[Start EXTRACTED TEXT]

For almost a year now, Microsoft has been preparing certified NT network engineers for the inevitable. Windows 2000, not NT, is the company's premiere network operating system for the immediate future. Because of this fact, certification requirements for the Microsoft Certified Systems Engineer (MCSE) officially change at the end of the year. What this means precisely is that Microsoft will retire the Windows NT 4.0 certification track effective December 31, 2000. Prospective MCSEs who haven't passed all of the requirements by that date will need to begin again with the Windows 2000 track. And Windows NT 4.0 MCSEs who don't update their certification to Windows 2000 by December 31, 2001, will have their MCSE certification revoked.
These deadlines present some significant challenges for IT managers. Chief among them is allocating time and training resources to meet each of these deadlines. It's an area of concern for managers who wish to keep IT staff training and certifications up-to-date. Instructor-led training is one popular option to accomplish this. But the IT manager must give careful consideration when scheduling training time away from the office, and an adequate training budget must be in place to cover the costs. Inexpensive options include third party training, self-study programs, or computer-based training (CBT). No matter which route is taken, a great deal of company time, personal investment, and managerial support may be required as employees prepare for the exams.
One good reason for IT managers to be on top of Windows 2000 certification issues is the amount of training time that may be required. William Litster, president and chief operating officer of New Horizons Computer Learning Centers Inc. in San Diego, Phoenix, and Riverside, cautions, The Windows 2000 curriculum and related exams are much more difficult than previous versions were. Microsoft insists that MCSEs have a much greater foundational knowledge than was previously expected. To compensate, our instructors are trying to cover foundational material, even though it's not part of the official Microsoft curriculum. We also recommend that all new candidates take additional foundational courses prior to starting the MCSE 2000 track.
While instructor-led options are of primary benefit to new candidates for the MCSE certificate, such training may also help strengthen weak fundamentals among NT 4.0 MCSEs. With the introduction of Active Directory and other advancements in Windows 2000, most IT shops will need to have qualified engineers to fully support the network and correctly implement the new features. Given the increased difficulty of the Windows 2000 MCSE, IT managers should have much greater confidence in the abilities of staff members holding the revised MCSE.

[End EXTRACTED TEXT]

SHORT PROBLEM 1
Copy the rows exactly, starting with the line that contains "Select the Downloads tab" and going on through the line that contains "Click the Москва".

[Start EXCERPTED DATA]

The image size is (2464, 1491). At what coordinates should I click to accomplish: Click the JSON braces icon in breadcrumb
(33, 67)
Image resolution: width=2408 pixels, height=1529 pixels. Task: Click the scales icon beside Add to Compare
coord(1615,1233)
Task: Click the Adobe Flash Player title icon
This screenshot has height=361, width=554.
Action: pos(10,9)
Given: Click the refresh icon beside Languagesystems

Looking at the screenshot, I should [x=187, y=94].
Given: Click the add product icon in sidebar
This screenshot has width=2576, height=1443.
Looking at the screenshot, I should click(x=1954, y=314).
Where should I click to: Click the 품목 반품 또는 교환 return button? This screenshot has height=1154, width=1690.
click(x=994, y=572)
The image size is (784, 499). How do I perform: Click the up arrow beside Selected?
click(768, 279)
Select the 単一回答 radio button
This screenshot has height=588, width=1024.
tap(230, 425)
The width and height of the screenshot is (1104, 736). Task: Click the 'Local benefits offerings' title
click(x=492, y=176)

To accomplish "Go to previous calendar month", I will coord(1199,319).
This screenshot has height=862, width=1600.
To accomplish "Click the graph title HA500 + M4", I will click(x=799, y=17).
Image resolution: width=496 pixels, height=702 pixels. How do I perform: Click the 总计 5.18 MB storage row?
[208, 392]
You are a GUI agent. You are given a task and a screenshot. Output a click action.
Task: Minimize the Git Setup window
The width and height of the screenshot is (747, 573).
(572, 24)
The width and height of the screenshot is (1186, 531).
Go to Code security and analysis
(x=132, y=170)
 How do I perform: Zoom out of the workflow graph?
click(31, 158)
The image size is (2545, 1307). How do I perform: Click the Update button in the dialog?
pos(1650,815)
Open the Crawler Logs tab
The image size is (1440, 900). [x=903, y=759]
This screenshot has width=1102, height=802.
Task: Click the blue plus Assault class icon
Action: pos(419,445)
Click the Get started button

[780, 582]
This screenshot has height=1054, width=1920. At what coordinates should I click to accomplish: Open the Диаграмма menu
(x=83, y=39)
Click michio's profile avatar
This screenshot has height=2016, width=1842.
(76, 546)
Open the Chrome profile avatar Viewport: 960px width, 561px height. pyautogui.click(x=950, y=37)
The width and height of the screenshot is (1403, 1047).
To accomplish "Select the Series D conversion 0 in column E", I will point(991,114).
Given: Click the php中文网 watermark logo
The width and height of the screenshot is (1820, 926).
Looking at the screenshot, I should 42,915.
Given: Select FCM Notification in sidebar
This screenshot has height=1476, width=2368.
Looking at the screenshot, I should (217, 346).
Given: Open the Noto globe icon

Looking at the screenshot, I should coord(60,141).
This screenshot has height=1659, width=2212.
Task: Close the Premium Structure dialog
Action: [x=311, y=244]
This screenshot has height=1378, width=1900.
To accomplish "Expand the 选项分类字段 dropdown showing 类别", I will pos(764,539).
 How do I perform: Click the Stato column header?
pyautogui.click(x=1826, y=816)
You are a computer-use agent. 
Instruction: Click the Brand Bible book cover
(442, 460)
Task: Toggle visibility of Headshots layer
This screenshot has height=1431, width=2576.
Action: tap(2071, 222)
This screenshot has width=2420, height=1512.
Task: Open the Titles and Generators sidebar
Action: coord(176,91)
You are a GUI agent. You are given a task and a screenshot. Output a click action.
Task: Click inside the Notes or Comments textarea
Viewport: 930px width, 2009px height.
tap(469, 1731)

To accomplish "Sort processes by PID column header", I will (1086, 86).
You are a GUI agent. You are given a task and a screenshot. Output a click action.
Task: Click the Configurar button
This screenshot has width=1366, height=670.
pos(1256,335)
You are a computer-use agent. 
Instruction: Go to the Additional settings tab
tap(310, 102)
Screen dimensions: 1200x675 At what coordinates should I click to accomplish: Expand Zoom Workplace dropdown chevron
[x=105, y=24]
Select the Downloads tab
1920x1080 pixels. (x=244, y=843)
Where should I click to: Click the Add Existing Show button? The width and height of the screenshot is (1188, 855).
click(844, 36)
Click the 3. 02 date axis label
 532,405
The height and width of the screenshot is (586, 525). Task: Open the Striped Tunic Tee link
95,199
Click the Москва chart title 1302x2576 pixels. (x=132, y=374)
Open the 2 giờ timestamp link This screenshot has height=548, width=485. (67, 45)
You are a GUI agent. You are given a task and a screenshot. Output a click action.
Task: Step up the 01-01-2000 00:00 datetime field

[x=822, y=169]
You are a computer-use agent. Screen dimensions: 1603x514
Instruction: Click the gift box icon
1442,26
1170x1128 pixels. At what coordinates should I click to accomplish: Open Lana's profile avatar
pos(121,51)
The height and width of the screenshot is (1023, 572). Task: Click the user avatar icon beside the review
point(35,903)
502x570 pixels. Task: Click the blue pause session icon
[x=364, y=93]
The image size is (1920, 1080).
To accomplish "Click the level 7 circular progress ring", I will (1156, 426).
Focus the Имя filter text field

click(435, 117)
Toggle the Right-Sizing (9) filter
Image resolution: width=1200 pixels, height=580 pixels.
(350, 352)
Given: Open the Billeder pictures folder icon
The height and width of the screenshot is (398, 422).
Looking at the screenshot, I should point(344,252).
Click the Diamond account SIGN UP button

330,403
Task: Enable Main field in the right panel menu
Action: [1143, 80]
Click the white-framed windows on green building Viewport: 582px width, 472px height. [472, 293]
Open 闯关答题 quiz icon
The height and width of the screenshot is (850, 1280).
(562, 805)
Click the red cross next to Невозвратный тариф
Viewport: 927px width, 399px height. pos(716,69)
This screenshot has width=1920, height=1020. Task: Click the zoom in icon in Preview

[End EXCERPTED DATA]

SHORT PROBLEM 2
Repeat the passage of the article on MCSE certification word for word, starting with "One good reason" and going on through "MCSE 2000 track.".

FULL OUTPUT 1
Select the Downloads tab
1920x1080 pixels. (x=244, y=843)
Where should I click to: Click the Add Existing Show button? The width and height of the screenshot is (1188, 855).
click(844, 36)
Click the 3. 02 date axis label
 532,405
The height and width of the screenshot is (586, 525). Task: Open the Striped Tunic Tee link
95,199
Click the Москва chart title 1302x2576 pixels. (x=132, y=374)

FULL OUTPUT 2
One good reason for IT managers to be on top of Windows 2000 certification issues is the amount of training time that may be required. William Litster, president and chief operating officer of New Horizons Computer Learning Centers Inc. in San Diego, Phoenix, and Riverside, cautions, The Windows 2000 curriculum and related exams are much more difficult than previous versions were. Microsoft insists that MCSEs have a much greater foundational knowledge than was previously expected. To compensate, our instructors are trying to cover foundational material, even though it's not part of the official Microsoft curriculum. We also recommend that all new candidates take additional foundational courses prior to starting the MCSE 2000 track.